Please hold your insults – I’m putting myself out there in an honest way. Most beautiful women are superficial; at least I’m being up front about it. I wouldn’t be searching for these kind of guys if I wasn’t able to match them – in looks, culture, sophistication, and keeping a nice home and hearth.

A businessman responds:

I read your posting with great interest and have thought meaningfully about your dilemma. I offer the following analysis of your predicament. Firstly, I’m not wasting your time. I qualify as a guy who fits your bill; that is I make more than $500K per year. That said, here’s how I see it.

Your offer is plain and simple a bad business deal. Here’s why. Cutting through all the B.S., what you’re suggesting is a simple trade: you bring your looks to the table and I bring my money. Fine. Simple. But here’s the rub. Your looks will fade and my money will likely continue into perpetuity…in fact, it is very likely that my income will increase but it is an absolute certainty that you won’t be getting any more beautiful!

So, in economic terms you are a depreciating asset and I am an earning asset. Not only are you a depreciating asset, your depreciation accelerates! Let me explain. You’re 25 now and will likely stay pretty hot for the next 5 years, but less so each year. Then the fade begins in earnest. By 35 stick a fork in you!

So in Wall Street terms, we would call you a trading position, not a buy and hold…hence the rub…marriage. It doesn’t make good business sense to “buy you” (which is what you’re asking) so I’d rather lease. In case you think I’m being cruel, I would say the following. If my money were to go away, so would you, so when your beauty fades I need an out. It’s as simple as that. So a deal that makes sense is dating, not marriage…

Separately, I was taught early in my career about efficient markets. So, I wonder why a girl as “articulate, classy and spectacularly beautiful” as you has been unable to find your sugar daddy. I find it hard to believe that if you are as gorgeous as you say you are that the $500K hasn’t found you, if not only for a tryout.
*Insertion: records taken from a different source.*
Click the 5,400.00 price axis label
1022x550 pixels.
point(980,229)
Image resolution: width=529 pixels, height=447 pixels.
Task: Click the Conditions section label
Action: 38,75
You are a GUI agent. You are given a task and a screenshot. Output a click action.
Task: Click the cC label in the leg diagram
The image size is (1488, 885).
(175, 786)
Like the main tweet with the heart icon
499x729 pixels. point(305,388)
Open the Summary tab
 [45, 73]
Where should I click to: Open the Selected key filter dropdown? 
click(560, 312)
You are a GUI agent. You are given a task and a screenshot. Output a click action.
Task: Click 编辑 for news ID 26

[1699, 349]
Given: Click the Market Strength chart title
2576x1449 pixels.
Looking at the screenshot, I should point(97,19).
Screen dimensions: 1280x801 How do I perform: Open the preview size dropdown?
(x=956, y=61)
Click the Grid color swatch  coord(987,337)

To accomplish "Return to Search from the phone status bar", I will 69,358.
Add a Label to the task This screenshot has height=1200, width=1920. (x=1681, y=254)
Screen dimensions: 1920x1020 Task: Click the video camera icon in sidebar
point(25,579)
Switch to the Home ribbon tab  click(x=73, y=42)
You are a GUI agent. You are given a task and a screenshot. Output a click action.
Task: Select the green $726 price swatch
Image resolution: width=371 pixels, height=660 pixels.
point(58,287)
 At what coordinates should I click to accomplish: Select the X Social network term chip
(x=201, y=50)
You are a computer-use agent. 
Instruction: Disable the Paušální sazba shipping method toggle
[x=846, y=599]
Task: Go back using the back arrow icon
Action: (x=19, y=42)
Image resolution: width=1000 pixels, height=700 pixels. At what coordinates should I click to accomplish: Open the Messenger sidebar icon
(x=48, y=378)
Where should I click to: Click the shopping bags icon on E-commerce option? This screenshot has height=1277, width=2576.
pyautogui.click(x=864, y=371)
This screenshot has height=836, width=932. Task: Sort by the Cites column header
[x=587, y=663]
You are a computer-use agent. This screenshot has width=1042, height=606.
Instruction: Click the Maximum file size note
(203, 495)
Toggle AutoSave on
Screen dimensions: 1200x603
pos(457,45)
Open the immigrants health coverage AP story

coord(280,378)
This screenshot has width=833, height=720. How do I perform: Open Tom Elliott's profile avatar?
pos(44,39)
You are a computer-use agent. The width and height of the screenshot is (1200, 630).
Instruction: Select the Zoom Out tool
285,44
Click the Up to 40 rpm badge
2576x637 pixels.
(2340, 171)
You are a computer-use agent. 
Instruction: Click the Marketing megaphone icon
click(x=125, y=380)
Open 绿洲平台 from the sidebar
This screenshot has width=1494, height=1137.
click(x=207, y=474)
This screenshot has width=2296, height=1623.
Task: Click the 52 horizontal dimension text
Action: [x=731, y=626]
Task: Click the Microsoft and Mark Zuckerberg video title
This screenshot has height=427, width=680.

By the way, you could always find a way to make your own money and then we wouldn’t need to have this difficult conversation. With all that said, I must say you’re going about it the right way. Classic “pump and dump.” I hope this is helpful, and if you want to enter into some sort of lease, let me know.
———-

The moral of this story is, if you’re a woman looking for a man to depend on financially, it would certainly be a better idea to be financially independent and make your own money. Would it not? Control your own destiny. It usually does not end up good if you can’t take care of yourself.